From 3 May to 28 August, 28 galleries and art institutions in the City of Malmö have joined forces for a concerted focus on Nordic contemporary art, as part of Malmö Nordic 2013. Under the aegis of this initiative, Moderna Museet Malmö hosts a unique encounter between Ragnar Kjartansson and Edvard Munch, in the exhibition Scandinavian Pain.
In his paintings, drawings, videos, music and performances, Ragnar Kjartansson (born 1976, in Reykjavík) expresses a lyrical gloom combined with subtle humour. His performances involve identical actions being repeated over and over again, generating a situation that is both hopeless and comical.
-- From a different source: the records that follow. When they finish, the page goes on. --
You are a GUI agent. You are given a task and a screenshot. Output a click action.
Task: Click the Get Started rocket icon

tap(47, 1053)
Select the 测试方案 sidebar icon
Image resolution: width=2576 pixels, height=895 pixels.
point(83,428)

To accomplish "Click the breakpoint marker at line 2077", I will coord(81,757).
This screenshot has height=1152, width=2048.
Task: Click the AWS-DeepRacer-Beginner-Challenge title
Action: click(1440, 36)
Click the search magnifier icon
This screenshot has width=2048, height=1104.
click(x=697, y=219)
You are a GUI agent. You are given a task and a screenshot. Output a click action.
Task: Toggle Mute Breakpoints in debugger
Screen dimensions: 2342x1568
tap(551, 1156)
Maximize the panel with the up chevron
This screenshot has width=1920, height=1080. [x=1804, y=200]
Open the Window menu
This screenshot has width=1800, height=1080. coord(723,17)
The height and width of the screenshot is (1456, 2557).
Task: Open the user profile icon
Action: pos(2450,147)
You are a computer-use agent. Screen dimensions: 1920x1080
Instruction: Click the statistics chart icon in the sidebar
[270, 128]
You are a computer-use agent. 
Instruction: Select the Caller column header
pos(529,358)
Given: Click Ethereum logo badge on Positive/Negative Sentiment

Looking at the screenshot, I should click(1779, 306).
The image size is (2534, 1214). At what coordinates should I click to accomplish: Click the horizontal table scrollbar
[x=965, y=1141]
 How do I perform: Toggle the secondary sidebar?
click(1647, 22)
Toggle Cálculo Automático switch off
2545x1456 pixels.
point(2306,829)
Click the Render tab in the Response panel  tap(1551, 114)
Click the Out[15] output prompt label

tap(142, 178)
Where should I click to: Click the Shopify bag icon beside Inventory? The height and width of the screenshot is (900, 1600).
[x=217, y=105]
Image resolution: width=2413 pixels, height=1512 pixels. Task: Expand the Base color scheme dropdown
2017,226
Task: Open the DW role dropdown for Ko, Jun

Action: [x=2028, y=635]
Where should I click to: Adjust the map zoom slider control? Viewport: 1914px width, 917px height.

Scandinavian Pain is an eleven-metre long pink neon sign that Kjartansson first mounted on a barn roof for the Momentum biennial in 2006. Living in the barn for a week, he used images and actions to enact the stereotype of the suffering, Nordic artist.
His neon work now belongs to the Moderna Museet collection, and Kjartansson has installed it on a newly-built barn inside Moderna Museet Malmö. Inside, some 40 works by the Norwegian artist Edvard Munch (1863-1944), famed for his angst-ridden, expressive images. In this way, Kjartansson hands over the role of suffering Nordic artist to Munch. Ragnar Kjartansson is present in various ways at the exhibition, and it is likely that Edvard Munch will appear in a different light.
“Ragnar Kjartansson is a melancholy jester who gets us to see Edvard Munch with fresh eyes. He himself will be appearing on the evening of 2 May, in a performance of ABBA’s ‘The Winner Takes it All’ from 1980, which is about the divorce between Björn Ulvaeus and Agnetha Fältskog. Edvard Munch’s melancholia is alive, more than 80 years on, as manifested in ABBA’s sad farewell to one another,” says John Peter Nilsson, museum director of Moderna Museet Malmö, and curator of this exhibition.
A smaller presentation of works by John Melin – a pioneer in graphic design and an active visual artist – opened on the same date. The exhibition John Melin Exercices visuels focuses on Melin’s artistic oeuvre in the early 1980s. The exhibition is produced in association with Form/Design Center in Malmö, which is also hosting an exhibition that highlights John Melin’s graphic design.